Encourage students to read academic subscription magazines
Use vocabulary books and give students ownership of how they utilise these – some may wish to section alphabetically, while others may prefer to categorise by topic and use pictures.
Exposure to subject-specific vocabulary can be done through low-stakes assessment, such as quizzes ahead of an essay.
In my science lessons, my students keep a list of command words (explain, suggest, describe, etc) on file, and they look up their meaning before attempting a question in an exam. Eventually, students can be weaned off this support.
It is important to not overkill the errors made by ESOL students, as this will only demotivate them. Instead, ask them to proofread their work and identify their errors.
Develop oracy through discussion, and teach active listening skills, such as finding key information in a podcast.
When using idioms, do explain them, so that “taking a rain check” is not taken literally.
Most importantly, get their names right! This will convey respect and inclusion. If you can pronounce Tchaikovsky, you can also pronounce Abdulrahman.
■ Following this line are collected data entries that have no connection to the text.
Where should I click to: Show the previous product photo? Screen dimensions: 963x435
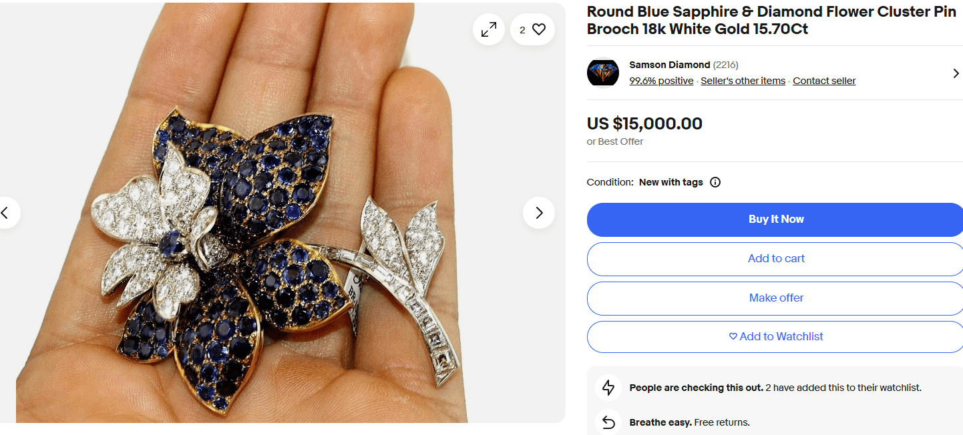[x=5, y=212]
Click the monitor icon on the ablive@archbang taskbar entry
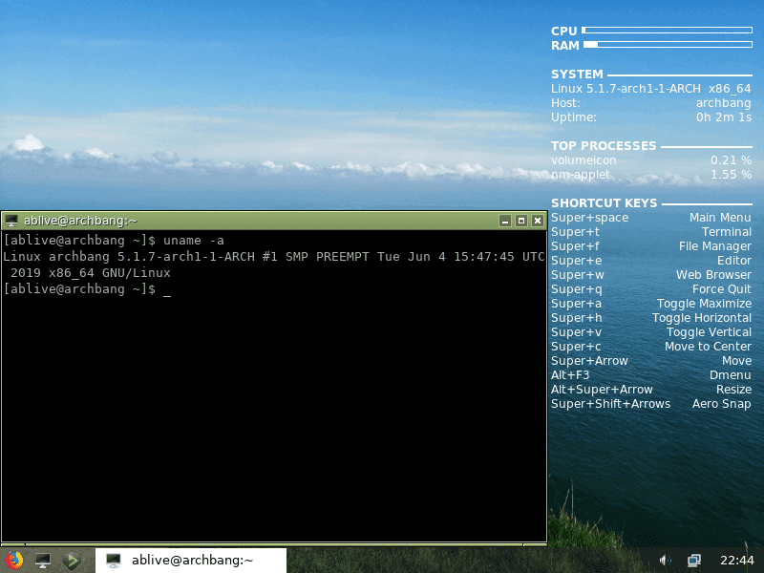764x573 pixels. click(116, 561)
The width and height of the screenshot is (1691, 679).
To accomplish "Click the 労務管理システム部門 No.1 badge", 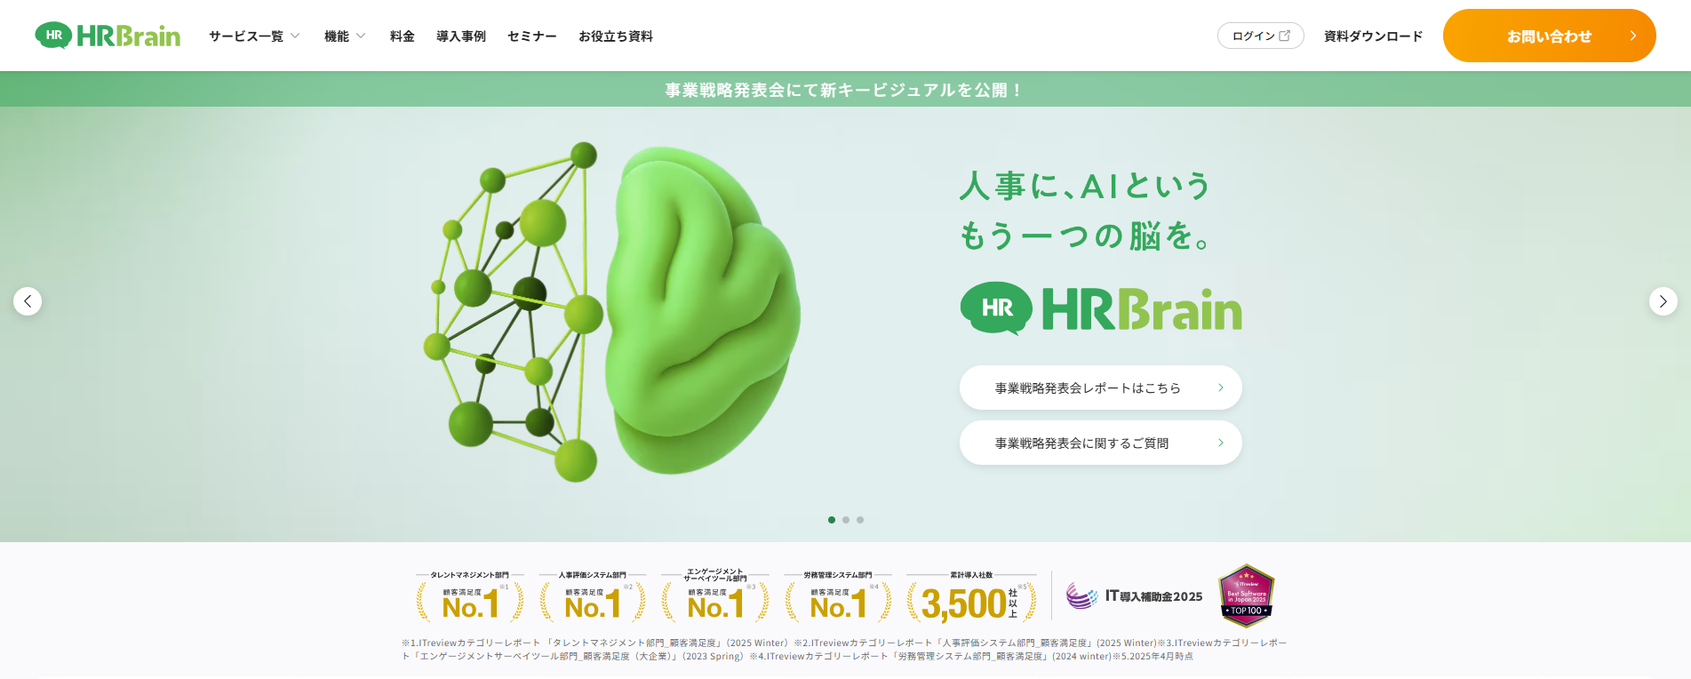I will tap(838, 597).
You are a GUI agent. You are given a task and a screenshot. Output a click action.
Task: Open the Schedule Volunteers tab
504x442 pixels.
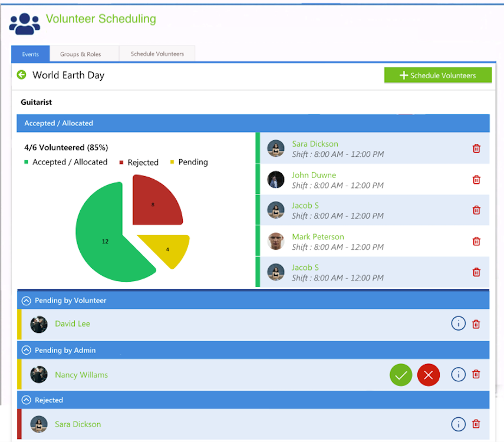tap(157, 54)
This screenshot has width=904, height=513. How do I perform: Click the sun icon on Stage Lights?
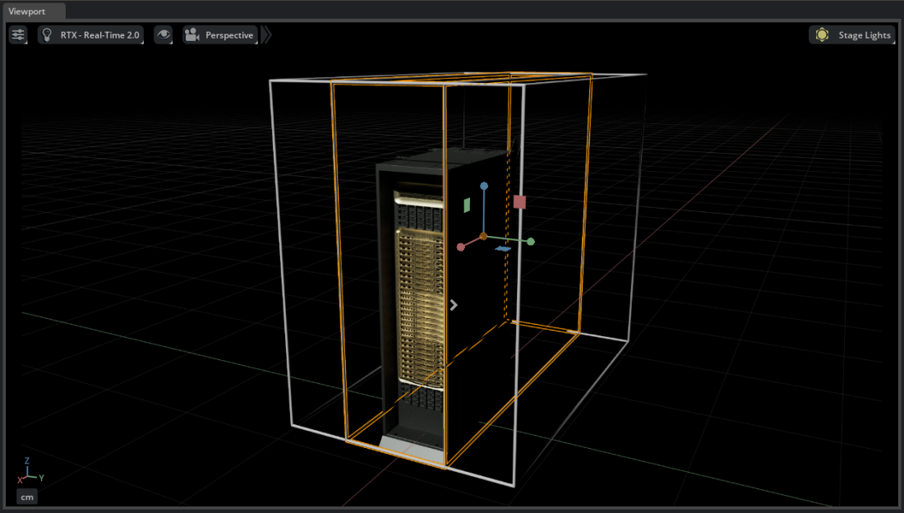[822, 35]
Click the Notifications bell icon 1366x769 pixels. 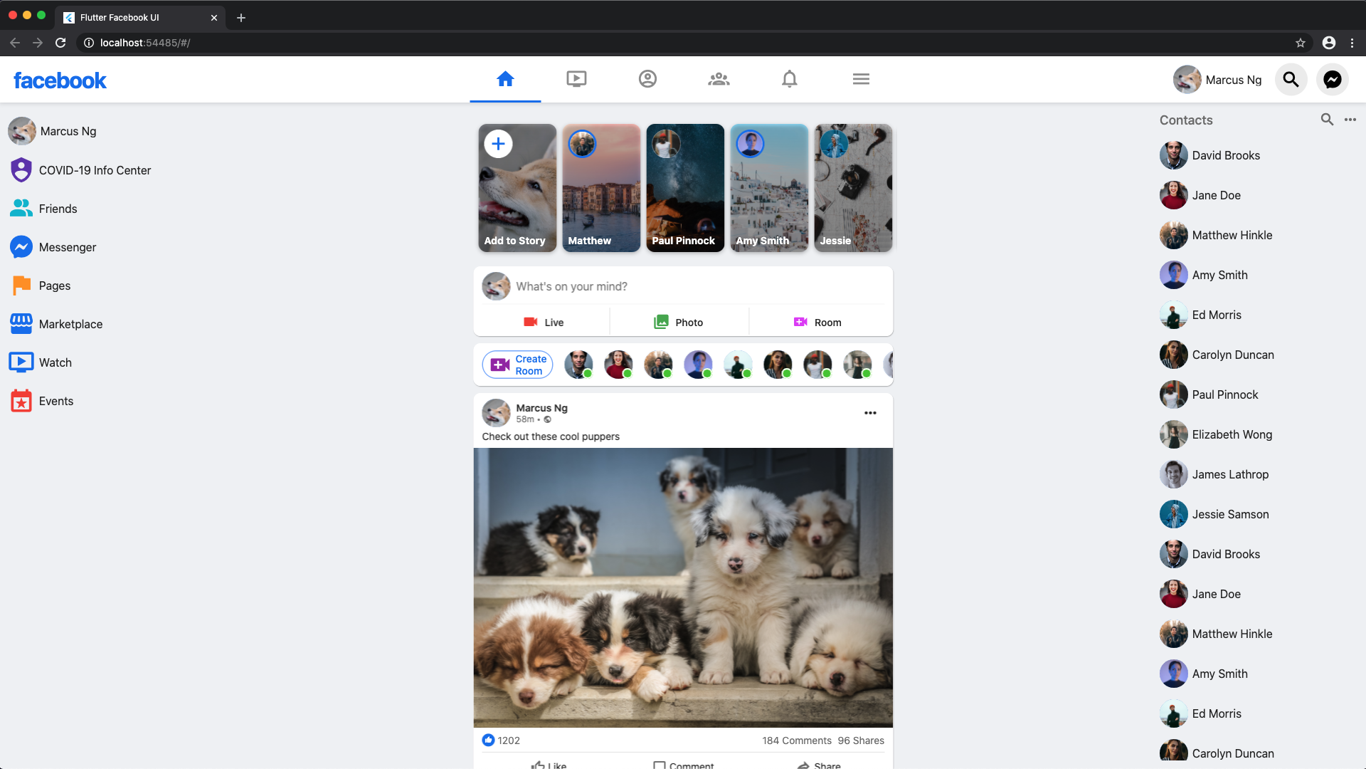[789, 79]
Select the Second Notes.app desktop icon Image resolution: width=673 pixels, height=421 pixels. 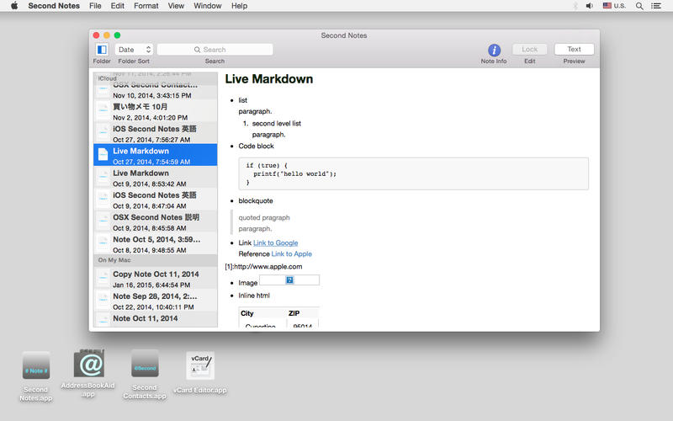pyautogui.click(x=35, y=365)
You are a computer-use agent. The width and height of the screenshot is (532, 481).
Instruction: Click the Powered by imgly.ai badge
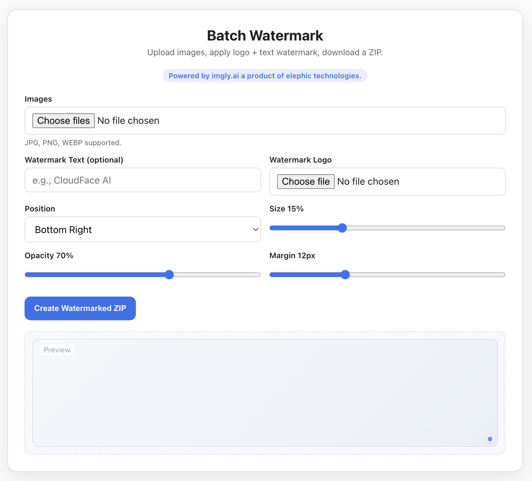coord(265,76)
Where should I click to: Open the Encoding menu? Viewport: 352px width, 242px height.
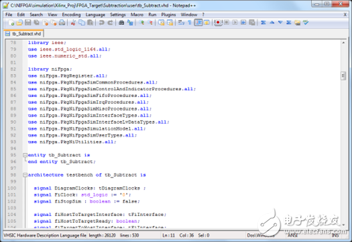72,15
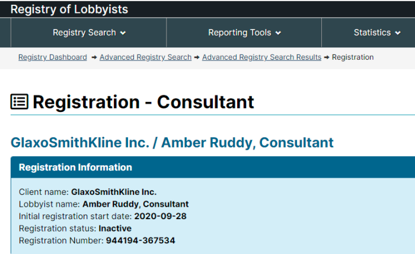
Task: Click arrow icon before Registration breadcrumb
Action: point(327,57)
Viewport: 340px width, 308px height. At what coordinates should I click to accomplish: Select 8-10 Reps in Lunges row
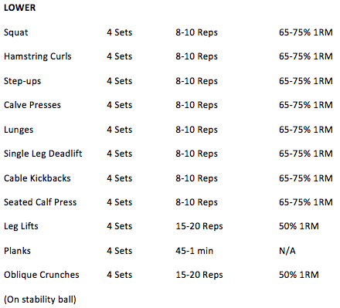197,130
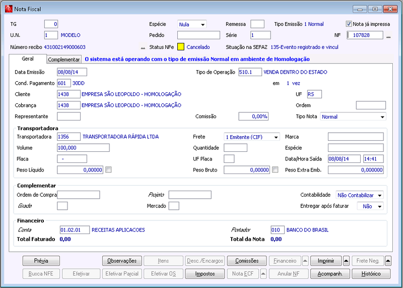403x288 pixels.
Task: Open Número recibo ellipsis lookup button
Action: click(143, 47)
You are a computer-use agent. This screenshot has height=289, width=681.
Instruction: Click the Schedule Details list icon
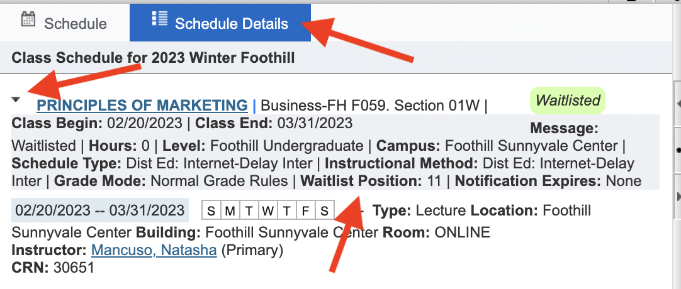click(x=159, y=19)
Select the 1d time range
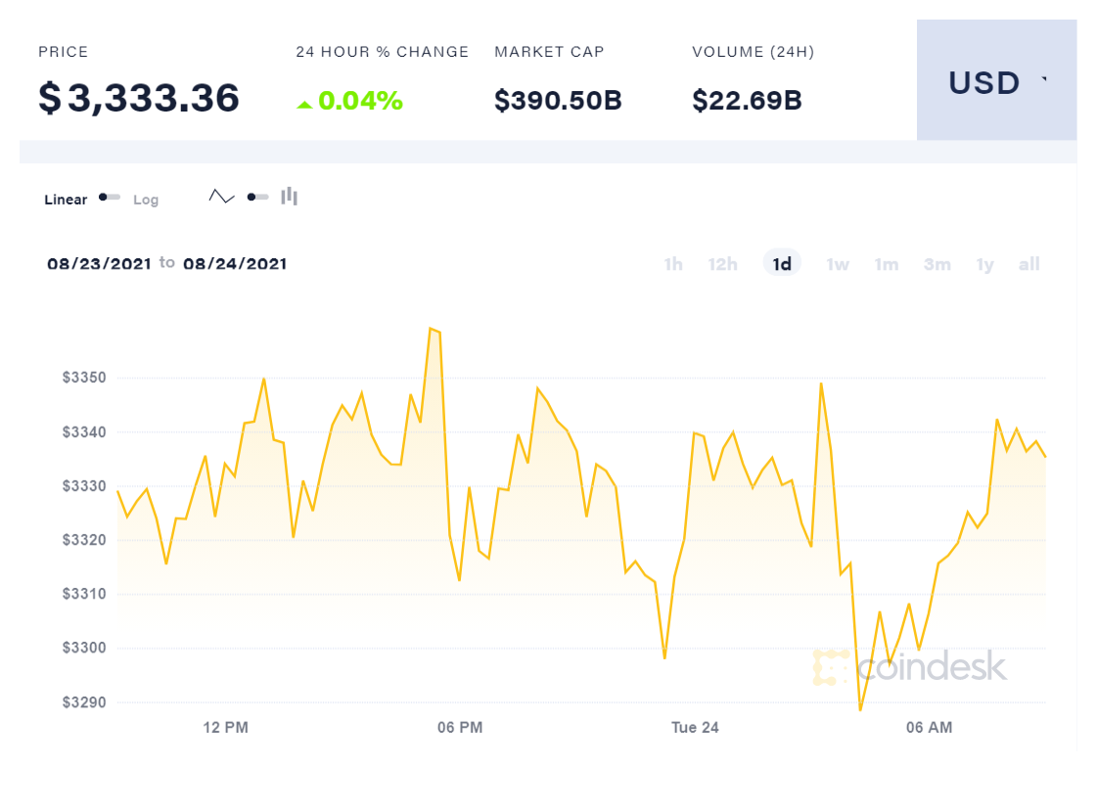 click(x=782, y=264)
Also, make sure staff are onboard. Get staff feedback early on, so any issues around workload can be resolved.
I’m delighted about how this has helped. One of our students from Hong Kong, for example, was doing very well in maths but was going to have to spend an extra year at college to get their English.
Because of this project, they don’t have to stay another year but can move on to their next steps.
Vocabulary is so important. It should be a core part of our teaching – ESOL students particularly, but for all students.